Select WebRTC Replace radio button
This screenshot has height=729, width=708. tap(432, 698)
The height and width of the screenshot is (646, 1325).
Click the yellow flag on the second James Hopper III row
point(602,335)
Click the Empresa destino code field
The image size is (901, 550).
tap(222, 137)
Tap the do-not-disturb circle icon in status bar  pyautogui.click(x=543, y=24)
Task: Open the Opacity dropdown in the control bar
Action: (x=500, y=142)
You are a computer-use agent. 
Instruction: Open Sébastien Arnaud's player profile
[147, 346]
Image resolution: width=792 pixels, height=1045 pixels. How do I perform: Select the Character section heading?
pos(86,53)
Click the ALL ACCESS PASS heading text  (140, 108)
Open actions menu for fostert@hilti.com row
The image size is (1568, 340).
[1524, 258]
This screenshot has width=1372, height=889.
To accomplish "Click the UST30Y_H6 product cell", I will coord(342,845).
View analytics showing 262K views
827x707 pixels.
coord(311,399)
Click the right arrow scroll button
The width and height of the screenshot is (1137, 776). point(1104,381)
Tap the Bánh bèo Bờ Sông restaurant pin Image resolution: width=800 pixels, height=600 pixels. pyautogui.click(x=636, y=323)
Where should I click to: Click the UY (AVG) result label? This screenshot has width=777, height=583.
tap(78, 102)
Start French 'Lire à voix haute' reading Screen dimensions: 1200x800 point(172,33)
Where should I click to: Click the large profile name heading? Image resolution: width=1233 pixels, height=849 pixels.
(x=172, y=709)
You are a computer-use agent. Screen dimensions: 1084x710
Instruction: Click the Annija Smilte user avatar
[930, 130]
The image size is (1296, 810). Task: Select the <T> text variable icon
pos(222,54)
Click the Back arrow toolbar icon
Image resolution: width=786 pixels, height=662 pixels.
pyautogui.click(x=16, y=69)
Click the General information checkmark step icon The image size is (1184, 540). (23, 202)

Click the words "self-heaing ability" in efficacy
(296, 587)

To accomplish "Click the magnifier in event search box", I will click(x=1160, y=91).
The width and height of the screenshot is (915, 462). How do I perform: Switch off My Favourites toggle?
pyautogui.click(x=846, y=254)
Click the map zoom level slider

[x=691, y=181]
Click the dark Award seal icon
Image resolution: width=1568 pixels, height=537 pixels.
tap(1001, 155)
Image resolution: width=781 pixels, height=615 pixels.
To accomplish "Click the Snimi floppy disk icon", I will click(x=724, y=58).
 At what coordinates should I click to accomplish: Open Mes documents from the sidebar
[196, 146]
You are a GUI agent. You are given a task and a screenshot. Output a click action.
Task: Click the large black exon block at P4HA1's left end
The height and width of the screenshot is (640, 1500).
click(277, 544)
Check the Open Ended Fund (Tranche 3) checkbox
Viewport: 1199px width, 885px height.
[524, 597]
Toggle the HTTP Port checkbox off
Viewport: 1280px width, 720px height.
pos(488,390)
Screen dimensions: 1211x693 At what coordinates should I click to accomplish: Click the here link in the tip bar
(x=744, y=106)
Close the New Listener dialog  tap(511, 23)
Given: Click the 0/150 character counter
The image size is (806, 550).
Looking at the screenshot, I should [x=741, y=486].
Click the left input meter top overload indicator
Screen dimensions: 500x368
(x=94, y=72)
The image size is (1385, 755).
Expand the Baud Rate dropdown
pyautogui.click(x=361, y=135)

-*-

**WORK TO BE COMPLETED**.
Exactly the lines from the one containing "Image resolution: width=781" through the last line of the records are to be transcribed, both endpoints included.

**FINISHED EXERCISE**.
Image resolution: width=781 pixels, height=615 pixels.
To accomplish "Click the Snimi floppy disk icon", I will click(x=724, y=58).
 At what coordinates should I click to accomplish: Open Mes documents from the sidebar
[196, 146]
You are a GUI agent. You are given a task and a screenshot. Output a click action.
Task: Click the large black exon block at P4HA1's left end
The height and width of the screenshot is (640, 1500).
click(277, 544)
Check the Open Ended Fund (Tranche 3) checkbox
Viewport: 1199px width, 885px height.
[524, 597]
Toggle the HTTP Port checkbox off
Viewport: 1280px width, 720px height.
pos(488,390)
Screen dimensions: 1211x693 At what coordinates should I click to accomplish: Click the here link in the tip bar
(x=744, y=106)
Close the New Listener dialog  tap(511, 23)
Given: Click the 0/150 character counter
The image size is (806, 550).
Looking at the screenshot, I should [x=741, y=486].
Click the left input meter top overload indicator
Screen dimensions: 500x368
(x=94, y=72)
The image size is (1385, 755).
Expand the Baud Rate dropdown
pyautogui.click(x=361, y=135)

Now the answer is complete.